Presenter: Ava Minu-Sepehr – Anthropology

Faculty Mentor(s): Melissa Graboyes, Karl Reasoner

Session: (In-Person) Oral Panel—HURF

This work-in-progress talk presents initial findings from 38 Swahili-English interviews conducted with Zanzibaris about the history of malaria and their understandings of rebound malaria and the biomedical concept of acquired immunity. Over the past century, periods of intense malarial interventions in Zanzibar reduced malaria tremendously, while subsequent withdrawals led to dangerous rebound epidemics. This project weaves together contemporary interview data and historical context to present “vernacular knowledge” about malaria. “Vernacular knowledge” captures different and fluid forms of thinking, knowing, and meaning-making using local language, recognizing the impact of foreign. I will report initial findings from this research, as we complete coding of the interview transcripts using a modified grounded theory approach. Salient themes across oral interviews include danger, education, and responsibility, as well as the role of the environment and foreign funding in discussions about malaria.

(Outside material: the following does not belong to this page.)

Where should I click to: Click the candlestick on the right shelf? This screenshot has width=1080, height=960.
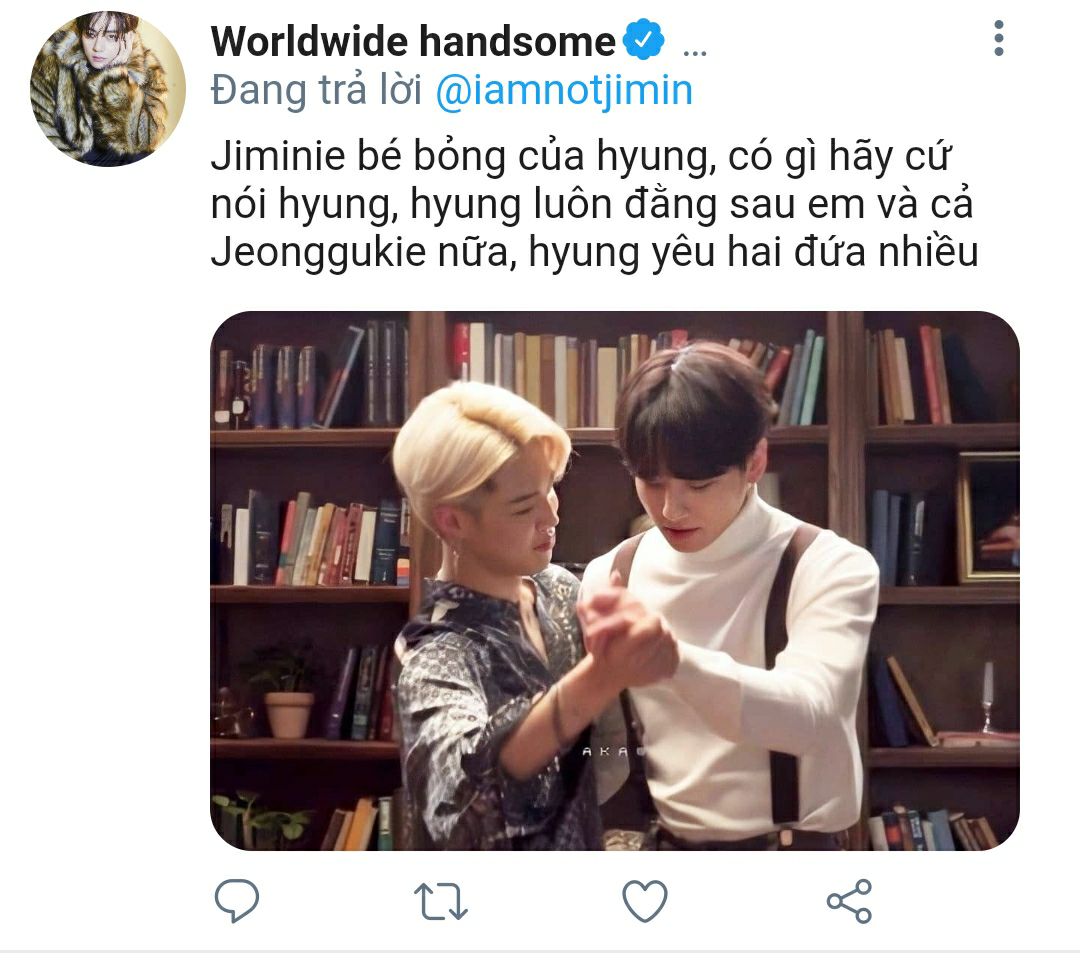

Our research demonstrates that Zanzibari’s don’t share the same biomedical framings of “rebound malaria” and “acquired immunity,” but that their understandings vary based on age, gender, and expertise with malaria. This research challenges what types of knowledge are valued and disseminated, and allows us to ask how the work of decolonizing diverse knowledge can be performed. This project is part of a larger NSF grant led by Professor Graboyes on the history of malaria in Africa.